EXERCISE:
Copy every one of the following lines word for word, keeping them in the same order.

DATASET RECORDS:
+-------+

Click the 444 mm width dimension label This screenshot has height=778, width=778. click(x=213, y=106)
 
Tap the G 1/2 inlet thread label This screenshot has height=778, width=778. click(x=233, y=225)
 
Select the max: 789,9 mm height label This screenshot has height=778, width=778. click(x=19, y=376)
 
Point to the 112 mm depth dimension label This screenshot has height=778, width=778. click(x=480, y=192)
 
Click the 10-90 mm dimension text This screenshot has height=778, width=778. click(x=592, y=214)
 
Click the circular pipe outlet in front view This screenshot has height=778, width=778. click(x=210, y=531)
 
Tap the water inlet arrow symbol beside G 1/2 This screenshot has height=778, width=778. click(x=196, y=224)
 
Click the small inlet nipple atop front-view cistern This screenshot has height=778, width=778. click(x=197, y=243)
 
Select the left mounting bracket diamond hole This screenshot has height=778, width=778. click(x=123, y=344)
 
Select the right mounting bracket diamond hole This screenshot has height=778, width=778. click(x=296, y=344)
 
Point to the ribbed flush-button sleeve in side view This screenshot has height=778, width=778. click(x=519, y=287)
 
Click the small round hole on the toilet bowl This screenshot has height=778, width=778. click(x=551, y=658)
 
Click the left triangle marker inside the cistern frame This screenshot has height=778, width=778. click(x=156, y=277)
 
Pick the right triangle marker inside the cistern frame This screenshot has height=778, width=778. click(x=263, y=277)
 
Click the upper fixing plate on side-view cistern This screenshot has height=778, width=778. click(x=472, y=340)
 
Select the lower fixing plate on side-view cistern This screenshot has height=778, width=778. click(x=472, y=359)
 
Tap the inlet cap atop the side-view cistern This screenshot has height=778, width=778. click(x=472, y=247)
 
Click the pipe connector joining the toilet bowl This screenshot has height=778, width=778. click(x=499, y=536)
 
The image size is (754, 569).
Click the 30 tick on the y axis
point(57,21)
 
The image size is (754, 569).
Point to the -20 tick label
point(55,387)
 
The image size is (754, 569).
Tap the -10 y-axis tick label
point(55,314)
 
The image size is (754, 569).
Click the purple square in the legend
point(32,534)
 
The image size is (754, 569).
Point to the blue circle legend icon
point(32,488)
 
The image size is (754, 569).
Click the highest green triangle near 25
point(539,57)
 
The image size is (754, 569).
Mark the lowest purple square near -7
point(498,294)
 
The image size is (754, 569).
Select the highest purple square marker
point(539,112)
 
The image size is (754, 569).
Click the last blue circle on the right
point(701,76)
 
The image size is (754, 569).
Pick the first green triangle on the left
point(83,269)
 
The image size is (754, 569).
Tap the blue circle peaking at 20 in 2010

+-------+

CORRECT ANSWER:
Click the 444 mm width dimension label This screenshot has height=778, width=778. click(x=213, y=106)
 
Tap the G 1/2 inlet thread label This screenshot has height=778, width=778. click(x=233, y=225)
 
Select the max: 789,9 mm height label This screenshot has height=778, width=778. click(x=19, y=376)
 
Point to the 112 mm depth dimension label This screenshot has height=778, width=778. click(x=480, y=192)
 
Click the 10-90 mm dimension text This screenshot has height=778, width=778. click(x=592, y=214)
 
Click the circular pipe outlet in front view This screenshot has height=778, width=778. click(x=210, y=531)
 
Tap the water inlet arrow symbol beside G 1/2 This screenshot has height=778, width=778. click(x=196, y=224)
 
Click the small inlet nipple atop front-view cistern This screenshot has height=778, width=778. click(x=197, y=243)
 
Select the left mounting bracket diamond hole This screenshot has height=778, width=778. click(x=123, y=344)
 
Select the right mounting bracket diamond hole This screenshot has height=778, width=778. click(x=296, y=344)
 
Point to the ribbed flush-button sleeve in side view This screenshot has height=778, width=778. click(x=519, y=287)
 
Click the small round hole on the toilet bowl This screenshot has height=778, width=778. click(x=551, y=658)
 
Click the left triangle marker inside the cistern frame This screenshot has height=778, width=778. click(x=156, y=277)
 
Pick the right triangle marker inside the cistern frame This screenshot has height=778, width=778. click(x=263, y=277)
 
Click the upper fixing plate on side-view cistern This screenshot has height=778, width=778. click(x=472, y=340)
 
Select the lower fixing plate on side-view cistern This screenshot has height=778, width=778. click(x=472, y=359)
 
Tap the inlet cap atop the side-view cistern This screenshot has height=778, width=778. click(x=472, y=247)
 
Click the pipe connector joining the toilet bowl This screenshot has height=778, width=778. click(x=499, y=536)
 
The image size is (754, 569).
Click the 30 tick on the y axis
point(57,21)
 
The image size is (754, 569).
Point to the -20 tick label
point(55,387)
 
The image size is (754, 569).
Tap the -10 y-axis tick label
point(55,314)
 
The image size is (754, 569).
Click the purple square in the legend
point(32,534)
 
The image size is (754, 569).
Point to the blue circle legend icon
point(32,488)
 
The image size is (754, 569).
Click the highest green triangle near 25
point(539,57)
 
The image size is (754, 569).
Mark the lowest purple square near -7
point(498,294)
 
The image size is (754, 569).
Select the highest purple square marker
point(539,112)
 
The image size is (754, 569).
Click the last blue circle on the right
point(701,76)
 
The image size is (754, 569).
Pick the first green triangle on the left
point(83,269)
 
The image size is (754, 569).
Tap the blue circle peaking at 20 in 2010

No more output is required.